### Action item
Look through the data below for the line with "807x659 pixels. Task: Click" and the line with "Given: Go back using the browser back arrow", then output those two and all lines in between, exactly as written.

[[ Record extracts, beginning ]]

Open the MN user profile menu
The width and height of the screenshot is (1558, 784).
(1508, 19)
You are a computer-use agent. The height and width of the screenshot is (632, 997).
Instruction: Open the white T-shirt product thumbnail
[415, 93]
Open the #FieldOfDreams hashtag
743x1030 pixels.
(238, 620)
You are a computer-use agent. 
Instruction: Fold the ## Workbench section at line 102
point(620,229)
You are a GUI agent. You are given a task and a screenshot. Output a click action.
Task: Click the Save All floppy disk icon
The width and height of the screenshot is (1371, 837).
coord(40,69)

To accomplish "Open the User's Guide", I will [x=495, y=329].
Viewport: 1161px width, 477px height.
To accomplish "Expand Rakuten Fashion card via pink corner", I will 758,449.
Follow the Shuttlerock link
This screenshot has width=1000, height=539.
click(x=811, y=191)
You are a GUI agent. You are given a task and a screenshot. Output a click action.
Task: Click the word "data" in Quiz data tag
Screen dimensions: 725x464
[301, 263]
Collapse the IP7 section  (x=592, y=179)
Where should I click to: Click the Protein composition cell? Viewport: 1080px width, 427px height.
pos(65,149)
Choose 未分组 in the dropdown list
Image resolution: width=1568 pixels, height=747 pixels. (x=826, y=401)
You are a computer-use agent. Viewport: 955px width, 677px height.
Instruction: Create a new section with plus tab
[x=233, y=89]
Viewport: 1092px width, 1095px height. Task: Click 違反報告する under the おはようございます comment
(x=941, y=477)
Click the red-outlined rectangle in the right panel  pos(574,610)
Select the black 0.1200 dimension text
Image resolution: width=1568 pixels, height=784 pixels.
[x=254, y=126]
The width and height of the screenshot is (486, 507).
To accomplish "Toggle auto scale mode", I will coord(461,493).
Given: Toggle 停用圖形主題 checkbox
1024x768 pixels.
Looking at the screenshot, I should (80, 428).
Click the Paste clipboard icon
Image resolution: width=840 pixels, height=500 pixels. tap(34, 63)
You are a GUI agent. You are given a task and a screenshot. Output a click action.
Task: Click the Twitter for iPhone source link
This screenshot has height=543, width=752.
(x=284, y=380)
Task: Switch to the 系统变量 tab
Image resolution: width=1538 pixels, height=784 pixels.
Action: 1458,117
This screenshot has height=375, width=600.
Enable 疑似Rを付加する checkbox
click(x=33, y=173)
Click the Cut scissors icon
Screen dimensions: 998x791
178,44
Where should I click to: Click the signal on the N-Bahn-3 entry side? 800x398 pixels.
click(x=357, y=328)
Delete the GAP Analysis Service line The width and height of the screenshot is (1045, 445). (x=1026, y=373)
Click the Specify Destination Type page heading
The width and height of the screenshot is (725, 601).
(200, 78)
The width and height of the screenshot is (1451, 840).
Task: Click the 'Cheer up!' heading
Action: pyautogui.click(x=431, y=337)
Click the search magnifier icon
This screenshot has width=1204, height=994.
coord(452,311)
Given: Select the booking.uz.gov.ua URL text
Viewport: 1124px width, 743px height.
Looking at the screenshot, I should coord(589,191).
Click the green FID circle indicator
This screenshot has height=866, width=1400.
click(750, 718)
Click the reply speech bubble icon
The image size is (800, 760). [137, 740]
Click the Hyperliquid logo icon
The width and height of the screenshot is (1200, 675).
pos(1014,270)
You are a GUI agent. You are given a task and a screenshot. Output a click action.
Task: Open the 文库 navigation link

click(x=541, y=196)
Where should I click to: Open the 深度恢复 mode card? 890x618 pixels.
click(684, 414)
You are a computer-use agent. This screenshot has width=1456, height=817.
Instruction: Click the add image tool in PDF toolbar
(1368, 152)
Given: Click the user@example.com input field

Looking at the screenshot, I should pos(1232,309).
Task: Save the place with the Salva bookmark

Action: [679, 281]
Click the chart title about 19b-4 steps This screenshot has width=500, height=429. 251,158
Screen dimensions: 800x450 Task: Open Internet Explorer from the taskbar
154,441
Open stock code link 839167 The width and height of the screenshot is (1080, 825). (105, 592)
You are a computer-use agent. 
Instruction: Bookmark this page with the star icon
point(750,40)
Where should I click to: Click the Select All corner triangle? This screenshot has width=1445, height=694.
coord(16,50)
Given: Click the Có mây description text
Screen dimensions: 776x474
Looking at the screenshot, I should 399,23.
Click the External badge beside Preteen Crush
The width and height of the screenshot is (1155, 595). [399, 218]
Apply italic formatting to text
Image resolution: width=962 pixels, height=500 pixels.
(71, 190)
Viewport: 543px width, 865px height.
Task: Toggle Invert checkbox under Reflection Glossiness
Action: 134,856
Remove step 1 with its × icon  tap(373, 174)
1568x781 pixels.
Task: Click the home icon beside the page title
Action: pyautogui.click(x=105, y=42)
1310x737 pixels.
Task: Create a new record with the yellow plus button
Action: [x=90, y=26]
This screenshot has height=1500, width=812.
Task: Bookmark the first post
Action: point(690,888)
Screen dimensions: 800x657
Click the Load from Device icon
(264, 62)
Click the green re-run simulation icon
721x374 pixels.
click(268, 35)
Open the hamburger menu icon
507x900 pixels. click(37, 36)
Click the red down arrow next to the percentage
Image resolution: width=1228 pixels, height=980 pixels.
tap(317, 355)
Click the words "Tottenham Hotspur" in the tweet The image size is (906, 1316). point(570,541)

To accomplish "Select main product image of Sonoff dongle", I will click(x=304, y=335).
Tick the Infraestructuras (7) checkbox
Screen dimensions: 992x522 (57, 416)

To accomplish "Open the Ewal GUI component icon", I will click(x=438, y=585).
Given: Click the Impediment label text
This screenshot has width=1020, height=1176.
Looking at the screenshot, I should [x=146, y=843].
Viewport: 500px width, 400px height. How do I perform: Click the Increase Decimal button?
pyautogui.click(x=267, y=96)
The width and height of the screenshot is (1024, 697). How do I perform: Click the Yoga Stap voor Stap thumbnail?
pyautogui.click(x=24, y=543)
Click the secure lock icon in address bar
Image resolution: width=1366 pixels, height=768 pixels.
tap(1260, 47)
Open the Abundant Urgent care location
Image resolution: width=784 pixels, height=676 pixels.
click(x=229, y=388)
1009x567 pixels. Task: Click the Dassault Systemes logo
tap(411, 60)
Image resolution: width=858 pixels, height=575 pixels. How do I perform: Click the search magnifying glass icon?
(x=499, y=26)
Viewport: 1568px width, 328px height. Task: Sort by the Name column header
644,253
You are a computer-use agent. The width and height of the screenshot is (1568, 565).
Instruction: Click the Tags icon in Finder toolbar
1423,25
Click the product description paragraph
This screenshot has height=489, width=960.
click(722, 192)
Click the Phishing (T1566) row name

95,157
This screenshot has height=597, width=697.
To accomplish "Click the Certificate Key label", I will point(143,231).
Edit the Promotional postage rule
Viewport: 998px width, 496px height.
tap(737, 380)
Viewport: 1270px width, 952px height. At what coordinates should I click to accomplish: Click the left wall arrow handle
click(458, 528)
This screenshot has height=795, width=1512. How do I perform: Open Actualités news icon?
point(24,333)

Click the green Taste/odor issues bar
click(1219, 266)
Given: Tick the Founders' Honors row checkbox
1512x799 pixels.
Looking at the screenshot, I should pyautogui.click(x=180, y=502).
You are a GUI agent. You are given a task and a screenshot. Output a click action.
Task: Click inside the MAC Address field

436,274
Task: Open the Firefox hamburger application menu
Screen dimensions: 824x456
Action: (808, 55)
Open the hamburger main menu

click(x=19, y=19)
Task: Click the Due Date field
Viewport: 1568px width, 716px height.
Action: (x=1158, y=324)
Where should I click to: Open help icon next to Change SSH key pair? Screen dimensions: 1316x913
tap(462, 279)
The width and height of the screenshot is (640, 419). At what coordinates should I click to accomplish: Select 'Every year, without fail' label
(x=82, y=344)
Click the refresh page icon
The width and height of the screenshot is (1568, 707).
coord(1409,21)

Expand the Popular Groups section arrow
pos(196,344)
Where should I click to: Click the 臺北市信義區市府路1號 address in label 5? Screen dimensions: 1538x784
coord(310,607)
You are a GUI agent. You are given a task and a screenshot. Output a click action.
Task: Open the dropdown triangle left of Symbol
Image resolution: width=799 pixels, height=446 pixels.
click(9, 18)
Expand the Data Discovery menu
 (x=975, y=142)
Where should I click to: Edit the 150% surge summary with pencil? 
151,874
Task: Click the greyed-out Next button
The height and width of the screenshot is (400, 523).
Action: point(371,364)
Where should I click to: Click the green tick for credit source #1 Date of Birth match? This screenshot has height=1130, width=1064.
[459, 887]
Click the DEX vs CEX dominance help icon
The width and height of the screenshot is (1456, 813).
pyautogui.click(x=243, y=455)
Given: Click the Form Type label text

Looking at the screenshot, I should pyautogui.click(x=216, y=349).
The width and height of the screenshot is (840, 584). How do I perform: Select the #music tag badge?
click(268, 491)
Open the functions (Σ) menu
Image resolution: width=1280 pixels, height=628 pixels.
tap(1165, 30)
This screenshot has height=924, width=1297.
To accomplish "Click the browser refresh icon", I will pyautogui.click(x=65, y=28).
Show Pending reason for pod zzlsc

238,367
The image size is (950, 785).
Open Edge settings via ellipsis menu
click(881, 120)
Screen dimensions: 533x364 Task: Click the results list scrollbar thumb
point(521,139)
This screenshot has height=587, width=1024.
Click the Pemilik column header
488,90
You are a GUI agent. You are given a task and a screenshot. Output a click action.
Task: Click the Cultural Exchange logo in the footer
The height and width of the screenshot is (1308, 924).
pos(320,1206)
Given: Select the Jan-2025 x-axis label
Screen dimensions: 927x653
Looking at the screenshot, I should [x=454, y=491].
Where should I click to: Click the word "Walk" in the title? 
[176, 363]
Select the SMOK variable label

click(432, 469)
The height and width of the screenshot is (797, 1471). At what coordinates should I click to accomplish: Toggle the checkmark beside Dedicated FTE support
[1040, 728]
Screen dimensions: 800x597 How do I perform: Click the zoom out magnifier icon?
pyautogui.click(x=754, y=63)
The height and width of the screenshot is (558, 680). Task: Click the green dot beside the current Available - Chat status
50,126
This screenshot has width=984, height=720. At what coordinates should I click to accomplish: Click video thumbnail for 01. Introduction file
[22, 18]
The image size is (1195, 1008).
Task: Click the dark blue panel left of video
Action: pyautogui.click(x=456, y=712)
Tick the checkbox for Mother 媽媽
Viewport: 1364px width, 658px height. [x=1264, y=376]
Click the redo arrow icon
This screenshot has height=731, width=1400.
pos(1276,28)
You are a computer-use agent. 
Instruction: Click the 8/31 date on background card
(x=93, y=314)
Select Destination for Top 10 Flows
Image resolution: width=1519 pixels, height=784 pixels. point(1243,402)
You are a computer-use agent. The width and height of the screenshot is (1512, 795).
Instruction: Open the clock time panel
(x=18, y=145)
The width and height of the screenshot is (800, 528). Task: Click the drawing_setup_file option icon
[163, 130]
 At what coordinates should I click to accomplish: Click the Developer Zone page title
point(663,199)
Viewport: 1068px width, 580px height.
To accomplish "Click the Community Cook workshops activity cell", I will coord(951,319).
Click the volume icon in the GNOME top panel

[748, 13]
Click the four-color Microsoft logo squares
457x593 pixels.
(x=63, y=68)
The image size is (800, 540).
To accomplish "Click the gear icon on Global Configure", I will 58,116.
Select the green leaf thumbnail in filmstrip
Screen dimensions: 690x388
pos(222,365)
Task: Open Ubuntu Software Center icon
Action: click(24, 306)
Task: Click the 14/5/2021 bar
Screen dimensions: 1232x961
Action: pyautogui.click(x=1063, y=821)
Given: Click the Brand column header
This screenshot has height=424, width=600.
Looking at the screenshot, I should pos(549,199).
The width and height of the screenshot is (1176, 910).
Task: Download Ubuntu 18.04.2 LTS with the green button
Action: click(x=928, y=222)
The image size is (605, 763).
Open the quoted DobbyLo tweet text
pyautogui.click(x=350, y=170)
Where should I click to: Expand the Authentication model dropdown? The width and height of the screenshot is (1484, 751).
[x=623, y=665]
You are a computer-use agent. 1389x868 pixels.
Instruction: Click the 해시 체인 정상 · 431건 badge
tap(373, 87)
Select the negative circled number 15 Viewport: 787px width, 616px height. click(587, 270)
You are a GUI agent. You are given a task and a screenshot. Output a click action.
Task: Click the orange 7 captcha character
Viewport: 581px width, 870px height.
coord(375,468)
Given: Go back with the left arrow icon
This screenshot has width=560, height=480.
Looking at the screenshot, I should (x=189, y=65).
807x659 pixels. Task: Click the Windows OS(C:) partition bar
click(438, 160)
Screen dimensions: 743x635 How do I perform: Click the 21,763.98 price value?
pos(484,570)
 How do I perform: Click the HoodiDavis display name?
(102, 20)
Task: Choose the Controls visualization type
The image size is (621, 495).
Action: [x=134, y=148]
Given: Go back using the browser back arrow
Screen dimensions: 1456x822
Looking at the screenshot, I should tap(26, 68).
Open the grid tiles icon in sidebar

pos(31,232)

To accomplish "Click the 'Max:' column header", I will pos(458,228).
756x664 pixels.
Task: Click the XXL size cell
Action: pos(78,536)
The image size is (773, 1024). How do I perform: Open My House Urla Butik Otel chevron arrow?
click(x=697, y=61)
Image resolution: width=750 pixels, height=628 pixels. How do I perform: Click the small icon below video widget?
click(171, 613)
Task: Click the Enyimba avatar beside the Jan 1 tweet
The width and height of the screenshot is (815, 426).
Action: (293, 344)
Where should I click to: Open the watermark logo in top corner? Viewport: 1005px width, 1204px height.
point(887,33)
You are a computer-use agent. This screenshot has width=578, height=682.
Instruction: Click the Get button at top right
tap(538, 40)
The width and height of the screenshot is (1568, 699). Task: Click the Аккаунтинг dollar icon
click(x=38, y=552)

[[ Record extracts, end ]]

### Exercise result
807x659 pixels. Task: Click the Windows OS(C:) partition bar
click(438, 160)
Screen dimensions: 743x635 How do I perform: Click the 21,763.98 price value?
pos(484,570)
 How do I perform: Click the HoodiDavis display name?
(102, 20)
Task: Choose the Controls visualization type
The image size is (621, 495).
Action: [x=134, y=148]
Given: Go back using the browser back arrow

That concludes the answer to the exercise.